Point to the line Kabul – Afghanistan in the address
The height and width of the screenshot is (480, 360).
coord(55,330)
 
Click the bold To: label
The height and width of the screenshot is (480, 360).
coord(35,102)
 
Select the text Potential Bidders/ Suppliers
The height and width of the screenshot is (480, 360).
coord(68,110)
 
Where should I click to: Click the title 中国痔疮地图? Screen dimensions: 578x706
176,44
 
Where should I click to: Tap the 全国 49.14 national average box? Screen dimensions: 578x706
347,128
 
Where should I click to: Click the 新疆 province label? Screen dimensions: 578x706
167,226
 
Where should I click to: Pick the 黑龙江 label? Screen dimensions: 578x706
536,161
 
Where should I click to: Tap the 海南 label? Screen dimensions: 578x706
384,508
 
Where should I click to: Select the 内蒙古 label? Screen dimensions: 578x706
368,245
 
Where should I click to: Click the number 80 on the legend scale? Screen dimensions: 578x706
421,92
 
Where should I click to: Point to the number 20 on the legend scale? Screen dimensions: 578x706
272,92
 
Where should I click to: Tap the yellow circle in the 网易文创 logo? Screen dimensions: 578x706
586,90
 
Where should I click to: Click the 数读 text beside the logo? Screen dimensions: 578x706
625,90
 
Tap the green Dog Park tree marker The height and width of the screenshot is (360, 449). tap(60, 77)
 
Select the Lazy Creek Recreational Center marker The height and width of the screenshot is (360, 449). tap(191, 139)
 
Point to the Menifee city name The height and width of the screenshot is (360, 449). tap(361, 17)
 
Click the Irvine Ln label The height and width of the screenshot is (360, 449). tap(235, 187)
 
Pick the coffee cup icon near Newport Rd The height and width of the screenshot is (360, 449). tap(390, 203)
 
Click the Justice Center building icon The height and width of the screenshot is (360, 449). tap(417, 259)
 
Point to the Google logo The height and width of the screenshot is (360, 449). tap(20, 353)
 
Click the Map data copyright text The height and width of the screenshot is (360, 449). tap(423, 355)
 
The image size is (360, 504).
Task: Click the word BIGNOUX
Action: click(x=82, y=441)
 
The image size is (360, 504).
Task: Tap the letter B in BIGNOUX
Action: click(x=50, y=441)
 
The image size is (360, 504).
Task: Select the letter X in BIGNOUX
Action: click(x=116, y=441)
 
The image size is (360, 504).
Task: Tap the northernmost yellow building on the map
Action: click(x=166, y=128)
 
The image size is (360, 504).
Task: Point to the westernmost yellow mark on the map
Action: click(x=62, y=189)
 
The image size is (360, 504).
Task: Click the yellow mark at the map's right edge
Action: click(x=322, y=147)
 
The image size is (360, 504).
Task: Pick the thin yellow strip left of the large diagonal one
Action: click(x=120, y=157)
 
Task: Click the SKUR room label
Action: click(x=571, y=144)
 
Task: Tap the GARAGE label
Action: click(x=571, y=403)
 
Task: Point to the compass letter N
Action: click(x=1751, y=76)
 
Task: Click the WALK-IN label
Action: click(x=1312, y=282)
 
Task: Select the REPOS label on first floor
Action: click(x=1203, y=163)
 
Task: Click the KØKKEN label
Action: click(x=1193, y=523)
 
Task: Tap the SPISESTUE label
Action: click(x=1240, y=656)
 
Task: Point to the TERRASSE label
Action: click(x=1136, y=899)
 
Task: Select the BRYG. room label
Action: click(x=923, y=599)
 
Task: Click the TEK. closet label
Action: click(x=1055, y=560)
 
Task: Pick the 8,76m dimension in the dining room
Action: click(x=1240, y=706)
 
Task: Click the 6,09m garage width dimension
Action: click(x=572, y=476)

▶ Aim of the task: Format every line of the entries above as a numbered list, omitting the blank lines.

▶ Task answer:
1. Point to the line Kabul – Afghanistan in the address
2. The height and width of the screenshot is (480, 360).
3. coord(55,330)
4. Click the bold To: label
5. The height and width of the screenshot is (480, 360).
6. coord(35,102)
7. Select the text Potential Bidders/ Suppliers
8. The height and width of the screenshot is (480, 360).
9. coord(68,110)
10. Where should I click to: Click the title 中国痔疮地图? Screen dimensions: 578x706
11. 176,44
12. Where should I click to: Tap the 全国 49.14 national average box? Screen dimensions: 578x706
13. 347,128
14. Where should I click to: Click the 新疆 province label? Screen dimensions: 578x706
15. 167,226
16. Where should I click to: Pick the 黑龙江 label? Screen dimensions: 578x706
17. 536,161
18. Where should I click to: Tap the 海南 label? Screen dimensions: 578x706
19. 384,508
20. Where should I click to: Select the 内蒙古 label? Screen dimensions: 578x706
21. 368,245
22. Where should I click to: Click the number 80 on the legend scale? Screen dimensions: 578x706
23. 421,92
24. Where should I click to: Point to the number 20 on the legend scale? Screen dimensions: 578x706
25. 272,92
26. Where should I click to: Tap the yellow circle in the 网易文创 logo? Screen dimensions: 578x706
27. 586,90
28. Where should I click to: Click the 数读 text beside the logo? Screen dimensions: 578x706
29. 625,90
30. Tap the green Dog Park tree marker The height and width of the screenshot is (360, 449). tap(60, 77)
31. Select the Lazy Creek Recreational Center marker The height and width of the screenshot is (360, 449). tap(191, 139)
32. Point to the Menifee city name The height and width of the screenshot is (360, 449). tap(361, 17)
33. Click the Irvine Ln label The height and width of the screenshot is (360, 449). tap(235, 187)
34. Pick the coffee cup icon near Newport Rd The height and width of the screenshot is (360, 449). tap(390, 203)
35. Click the Justice Center building icon The height and width of the screenshot is (360, 449). tap(417, 259)
36. Point to the Google logo The height and width of the screenshot is (360, 449). tap(20, 353)
37. Click the Map data copyright text The height and width of the screenshot is (360, 449). tap(423, 355)
38. The image size is (360, 504).
39. Task: Click the word BIGNOUX
40. Action: click(x=82, y=441)
41. The image size is (360, 504).
42. Task: Tap the letter B in BIGNOUX
43. Action: click(x=50, y=441)
44. The image size is (360, 504).
45. Task: Select the letter X in BIGNOUX
46. Action: click(x=116, y=441)
47. The image size is (360, 504).
48. Task: Tap the northernmost yellow building on the map
49. Action: click(x=166, y=128)
50. The image size is (360, 504).
51. Task: Point to the westernmost yellow mark on the map
52. Action: click(x=62, y=189)
53. The image size is (360, 504).
54. Task: Click the yellow mark at the map's right edge
55. Action: click(x=322, y=147)
56. The image size is (360, 504).
57. Task: Pick the thin yellow strip left of the large diagonal one
58. Action: click(x=120, y=157)
59. Task: Click the SKUR room label
60. Action: click(x=571, y=144)
61. Task: Tap the GARAGE label
62. Action: click(x=571, y=403)
63. Task: Point to the compass letter N
64. Action: click(x=1751, y=76)
65. Task: Click the WALK-IN label
66. Action: click(x=1312, y=282)
67. Task: Select the REPOS label on first floor
68. Action: click(x=1203, y=163)
69. Task: Click the KØKKEN label
70. Action: click(x=1193, y=523)
71. Task: Tap the SPISESTUE label
72. Action: click(x=1240, y=656)
73. Task: Point to the TERRASSE label
74. Action: click(x=1136, y=899)
75. Task: Select the BRYG. room label
76. Action: click(x=923, y=599)
77. Task: Click the TEK. closet label
78. Action: click(x=1055, y=560)
79. Task: Pick the 8,76m dimension in the dining room
80. Action: click(x=1240, y=706)
81. Task: Click the 6,09m garage width dimension
82. Action: click(x=572, y=476)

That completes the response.